The latter later stated that she "was chased by many men and fled" to find shelter in the warehouse.
During the Edo period there was a belief in a condition called rikonbyō (離魂病), "soul separation disease," whereby the soul not only separates from the body, but takes on the form and appearance of the sufferer.
The condition was also known as "shadow disease" (影の病, kage no yamai, also written カゲノワズライ, kage-no-wazurai).
This disease is treated as a case of ikiryō by Konno in his chapter on the subject.
The example is that of Yūji Kita, persecuted by kage no yamai for three generations in succession, an episode reported in the Ōshu banashi (奥州波奈志, Stories of the Far North) by Tadano Makuzu.
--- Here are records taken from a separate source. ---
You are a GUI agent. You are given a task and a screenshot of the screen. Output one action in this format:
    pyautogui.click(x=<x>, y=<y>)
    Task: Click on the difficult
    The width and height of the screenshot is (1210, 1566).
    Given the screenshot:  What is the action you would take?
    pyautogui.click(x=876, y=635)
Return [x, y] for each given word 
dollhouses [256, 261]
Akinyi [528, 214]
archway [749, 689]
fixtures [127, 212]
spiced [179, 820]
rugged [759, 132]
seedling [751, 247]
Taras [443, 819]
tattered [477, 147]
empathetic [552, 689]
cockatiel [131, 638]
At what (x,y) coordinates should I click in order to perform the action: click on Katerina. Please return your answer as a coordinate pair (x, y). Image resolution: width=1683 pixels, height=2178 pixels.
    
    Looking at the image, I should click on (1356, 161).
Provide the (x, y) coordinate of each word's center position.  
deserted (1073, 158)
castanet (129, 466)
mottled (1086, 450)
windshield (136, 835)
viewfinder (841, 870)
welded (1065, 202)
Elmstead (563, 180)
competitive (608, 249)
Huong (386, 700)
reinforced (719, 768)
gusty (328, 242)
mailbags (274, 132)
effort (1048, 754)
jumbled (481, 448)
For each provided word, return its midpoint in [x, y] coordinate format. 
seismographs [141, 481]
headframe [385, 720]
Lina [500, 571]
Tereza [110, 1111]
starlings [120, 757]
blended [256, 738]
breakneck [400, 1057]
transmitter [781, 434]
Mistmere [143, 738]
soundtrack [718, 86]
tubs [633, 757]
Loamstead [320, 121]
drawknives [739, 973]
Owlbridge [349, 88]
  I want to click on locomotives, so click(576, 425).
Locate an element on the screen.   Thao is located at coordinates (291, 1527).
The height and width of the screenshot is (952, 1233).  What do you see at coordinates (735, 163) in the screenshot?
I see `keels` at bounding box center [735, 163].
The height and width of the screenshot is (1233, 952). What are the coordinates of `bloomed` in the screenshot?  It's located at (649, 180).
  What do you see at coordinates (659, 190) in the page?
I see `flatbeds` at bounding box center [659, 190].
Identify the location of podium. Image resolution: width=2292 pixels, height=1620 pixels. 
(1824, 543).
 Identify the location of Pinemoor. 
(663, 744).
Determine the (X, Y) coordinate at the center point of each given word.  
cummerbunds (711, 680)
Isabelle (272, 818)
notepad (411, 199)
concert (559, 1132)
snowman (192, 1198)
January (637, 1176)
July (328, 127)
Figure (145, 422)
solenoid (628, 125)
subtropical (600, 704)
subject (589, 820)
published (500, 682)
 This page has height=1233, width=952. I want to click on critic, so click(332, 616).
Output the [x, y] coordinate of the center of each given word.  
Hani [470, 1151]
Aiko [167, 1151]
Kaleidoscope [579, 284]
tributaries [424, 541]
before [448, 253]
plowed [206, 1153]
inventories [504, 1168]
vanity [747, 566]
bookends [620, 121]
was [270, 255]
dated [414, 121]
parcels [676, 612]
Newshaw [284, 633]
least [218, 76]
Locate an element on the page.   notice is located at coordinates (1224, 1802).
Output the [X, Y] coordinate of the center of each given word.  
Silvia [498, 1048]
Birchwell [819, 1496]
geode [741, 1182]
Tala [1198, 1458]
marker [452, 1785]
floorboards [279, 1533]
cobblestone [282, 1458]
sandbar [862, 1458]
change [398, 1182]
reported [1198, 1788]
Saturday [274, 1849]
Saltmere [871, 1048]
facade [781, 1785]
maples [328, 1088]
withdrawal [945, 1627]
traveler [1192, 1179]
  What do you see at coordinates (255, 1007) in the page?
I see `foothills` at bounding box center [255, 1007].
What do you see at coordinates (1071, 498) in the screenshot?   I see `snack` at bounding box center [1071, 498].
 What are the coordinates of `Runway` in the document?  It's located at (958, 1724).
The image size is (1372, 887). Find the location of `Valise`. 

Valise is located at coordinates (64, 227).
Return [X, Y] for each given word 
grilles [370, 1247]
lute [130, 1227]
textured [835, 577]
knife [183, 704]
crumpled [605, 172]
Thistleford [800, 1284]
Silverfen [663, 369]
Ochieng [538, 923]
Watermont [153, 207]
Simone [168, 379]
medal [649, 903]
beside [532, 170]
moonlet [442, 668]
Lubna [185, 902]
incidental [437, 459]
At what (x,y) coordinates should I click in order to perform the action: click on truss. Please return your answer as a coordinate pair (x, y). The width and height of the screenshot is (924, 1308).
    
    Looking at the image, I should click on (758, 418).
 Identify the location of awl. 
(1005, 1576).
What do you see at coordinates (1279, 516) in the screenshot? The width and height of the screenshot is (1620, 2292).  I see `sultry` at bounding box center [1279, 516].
The identical doppelgänger could be seen by sufferers of the disease or others, and be classified as a doppelgänger phenomenon.
Others have reported out-of-body experiences in which their consciousness inhabits the ikiryō so that they see their own lifeless body.
The ushi no koku mairi (丑の刻参り) or "visitation at the time of the ox" is a ritual whereby one who drives a nail into a sacred tree at the time of the ox (1:00 to 3:00 a.m.) becomes an oni, and with the powers gained casts curses and misfortune on one's rival.
Although ikiryō are generally spirits of humans who leave the body unconsciously, actions such as performing magical rituals and intentionally tormenting a target can also be interpreted as forms of ikiryō.
Similarly, in Okinawa Prefecture, performing a magical ritual with the intention of becoming ikiryō is referred to as ichijama.